Records drawn from a dataset:
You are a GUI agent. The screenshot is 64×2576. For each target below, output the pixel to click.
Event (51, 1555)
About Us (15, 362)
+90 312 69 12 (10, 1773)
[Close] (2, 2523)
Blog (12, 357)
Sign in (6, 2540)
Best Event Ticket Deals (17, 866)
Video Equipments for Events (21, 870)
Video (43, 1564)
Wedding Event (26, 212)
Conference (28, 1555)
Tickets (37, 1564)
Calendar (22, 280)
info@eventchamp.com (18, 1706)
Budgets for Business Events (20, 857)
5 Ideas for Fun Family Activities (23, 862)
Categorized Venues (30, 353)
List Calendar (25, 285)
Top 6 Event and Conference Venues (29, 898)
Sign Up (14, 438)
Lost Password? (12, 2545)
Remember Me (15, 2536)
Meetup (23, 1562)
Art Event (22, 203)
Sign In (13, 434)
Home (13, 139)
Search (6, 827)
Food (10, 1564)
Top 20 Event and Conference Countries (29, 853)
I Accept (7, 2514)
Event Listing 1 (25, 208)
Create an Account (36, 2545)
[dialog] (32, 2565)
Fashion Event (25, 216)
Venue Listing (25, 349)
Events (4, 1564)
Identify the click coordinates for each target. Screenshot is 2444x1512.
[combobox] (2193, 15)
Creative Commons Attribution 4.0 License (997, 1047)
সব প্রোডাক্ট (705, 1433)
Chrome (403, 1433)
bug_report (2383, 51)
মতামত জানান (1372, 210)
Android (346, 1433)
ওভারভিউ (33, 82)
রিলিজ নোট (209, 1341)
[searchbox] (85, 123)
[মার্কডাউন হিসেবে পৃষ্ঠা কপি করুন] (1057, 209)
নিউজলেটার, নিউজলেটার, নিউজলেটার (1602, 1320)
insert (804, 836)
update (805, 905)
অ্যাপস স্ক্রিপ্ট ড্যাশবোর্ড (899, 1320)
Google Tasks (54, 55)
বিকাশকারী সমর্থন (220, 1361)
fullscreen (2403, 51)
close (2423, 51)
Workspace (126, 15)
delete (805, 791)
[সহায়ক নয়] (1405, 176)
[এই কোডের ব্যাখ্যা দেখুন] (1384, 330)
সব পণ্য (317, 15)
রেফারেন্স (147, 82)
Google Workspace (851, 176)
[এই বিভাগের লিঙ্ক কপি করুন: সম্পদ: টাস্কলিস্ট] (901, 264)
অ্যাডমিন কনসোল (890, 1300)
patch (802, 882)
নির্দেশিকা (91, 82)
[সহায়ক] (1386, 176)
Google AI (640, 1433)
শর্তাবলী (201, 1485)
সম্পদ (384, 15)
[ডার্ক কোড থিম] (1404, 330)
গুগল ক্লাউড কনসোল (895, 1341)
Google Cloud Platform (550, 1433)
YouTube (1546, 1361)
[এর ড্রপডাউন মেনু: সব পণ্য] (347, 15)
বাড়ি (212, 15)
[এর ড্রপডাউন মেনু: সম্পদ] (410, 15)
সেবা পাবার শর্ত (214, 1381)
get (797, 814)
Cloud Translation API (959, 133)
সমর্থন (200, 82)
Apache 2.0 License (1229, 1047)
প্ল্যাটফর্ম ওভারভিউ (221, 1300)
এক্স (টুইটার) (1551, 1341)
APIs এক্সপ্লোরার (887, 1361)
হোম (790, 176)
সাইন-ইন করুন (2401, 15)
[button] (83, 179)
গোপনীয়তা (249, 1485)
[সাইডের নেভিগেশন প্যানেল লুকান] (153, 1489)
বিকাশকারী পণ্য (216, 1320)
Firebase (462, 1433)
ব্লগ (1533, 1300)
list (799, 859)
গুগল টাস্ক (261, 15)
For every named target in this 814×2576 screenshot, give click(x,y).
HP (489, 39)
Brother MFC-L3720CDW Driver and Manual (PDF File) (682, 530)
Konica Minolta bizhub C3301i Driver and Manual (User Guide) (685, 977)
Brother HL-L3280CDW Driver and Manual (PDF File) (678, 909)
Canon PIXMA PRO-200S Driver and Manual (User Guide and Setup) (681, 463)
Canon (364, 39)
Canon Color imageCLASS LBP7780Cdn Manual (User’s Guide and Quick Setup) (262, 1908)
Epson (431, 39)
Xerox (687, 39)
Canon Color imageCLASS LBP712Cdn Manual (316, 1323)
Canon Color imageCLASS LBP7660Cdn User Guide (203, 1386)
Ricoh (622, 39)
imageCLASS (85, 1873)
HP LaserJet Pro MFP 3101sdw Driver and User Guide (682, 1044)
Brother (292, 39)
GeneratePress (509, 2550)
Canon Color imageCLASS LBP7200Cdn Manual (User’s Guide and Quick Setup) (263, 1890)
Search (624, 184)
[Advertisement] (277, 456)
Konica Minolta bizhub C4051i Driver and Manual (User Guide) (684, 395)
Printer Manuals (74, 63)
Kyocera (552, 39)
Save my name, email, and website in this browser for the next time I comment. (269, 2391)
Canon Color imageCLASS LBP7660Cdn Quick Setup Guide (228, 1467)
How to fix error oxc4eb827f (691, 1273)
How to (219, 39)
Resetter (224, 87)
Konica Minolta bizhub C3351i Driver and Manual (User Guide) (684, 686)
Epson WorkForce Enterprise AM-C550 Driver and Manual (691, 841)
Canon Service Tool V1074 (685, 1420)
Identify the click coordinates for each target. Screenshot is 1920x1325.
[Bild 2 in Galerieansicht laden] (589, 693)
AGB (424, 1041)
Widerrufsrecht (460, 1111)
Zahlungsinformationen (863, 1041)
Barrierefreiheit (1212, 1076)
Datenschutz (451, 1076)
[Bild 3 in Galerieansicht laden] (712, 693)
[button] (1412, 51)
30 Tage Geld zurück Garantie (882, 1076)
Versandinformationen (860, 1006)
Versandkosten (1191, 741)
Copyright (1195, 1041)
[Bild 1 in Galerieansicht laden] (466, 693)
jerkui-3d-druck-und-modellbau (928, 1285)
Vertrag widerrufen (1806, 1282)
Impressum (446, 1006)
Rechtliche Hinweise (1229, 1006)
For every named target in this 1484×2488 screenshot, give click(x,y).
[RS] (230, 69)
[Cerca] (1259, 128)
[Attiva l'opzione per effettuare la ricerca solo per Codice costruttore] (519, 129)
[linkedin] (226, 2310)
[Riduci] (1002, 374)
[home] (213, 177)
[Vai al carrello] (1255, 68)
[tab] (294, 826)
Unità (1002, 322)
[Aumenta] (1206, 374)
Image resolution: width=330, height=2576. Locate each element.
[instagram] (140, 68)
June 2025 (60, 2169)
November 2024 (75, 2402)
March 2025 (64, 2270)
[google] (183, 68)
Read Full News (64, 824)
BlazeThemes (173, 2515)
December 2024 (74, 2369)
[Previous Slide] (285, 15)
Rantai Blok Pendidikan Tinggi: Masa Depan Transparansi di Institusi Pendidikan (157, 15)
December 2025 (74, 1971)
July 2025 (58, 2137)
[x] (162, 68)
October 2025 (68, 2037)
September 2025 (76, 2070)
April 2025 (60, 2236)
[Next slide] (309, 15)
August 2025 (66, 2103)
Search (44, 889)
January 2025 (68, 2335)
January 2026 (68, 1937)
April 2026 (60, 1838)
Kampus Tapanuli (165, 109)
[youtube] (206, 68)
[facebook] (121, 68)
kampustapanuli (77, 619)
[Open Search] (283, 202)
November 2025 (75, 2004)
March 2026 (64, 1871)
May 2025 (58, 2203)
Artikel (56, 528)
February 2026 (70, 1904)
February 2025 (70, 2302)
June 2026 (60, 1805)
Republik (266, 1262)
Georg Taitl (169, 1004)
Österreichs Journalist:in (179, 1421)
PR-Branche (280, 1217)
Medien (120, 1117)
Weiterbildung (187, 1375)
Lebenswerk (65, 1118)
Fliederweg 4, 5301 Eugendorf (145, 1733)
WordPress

Assignment :: Across the records above, count the lines holding "give" and write down only that count.

Exercise answer :: 2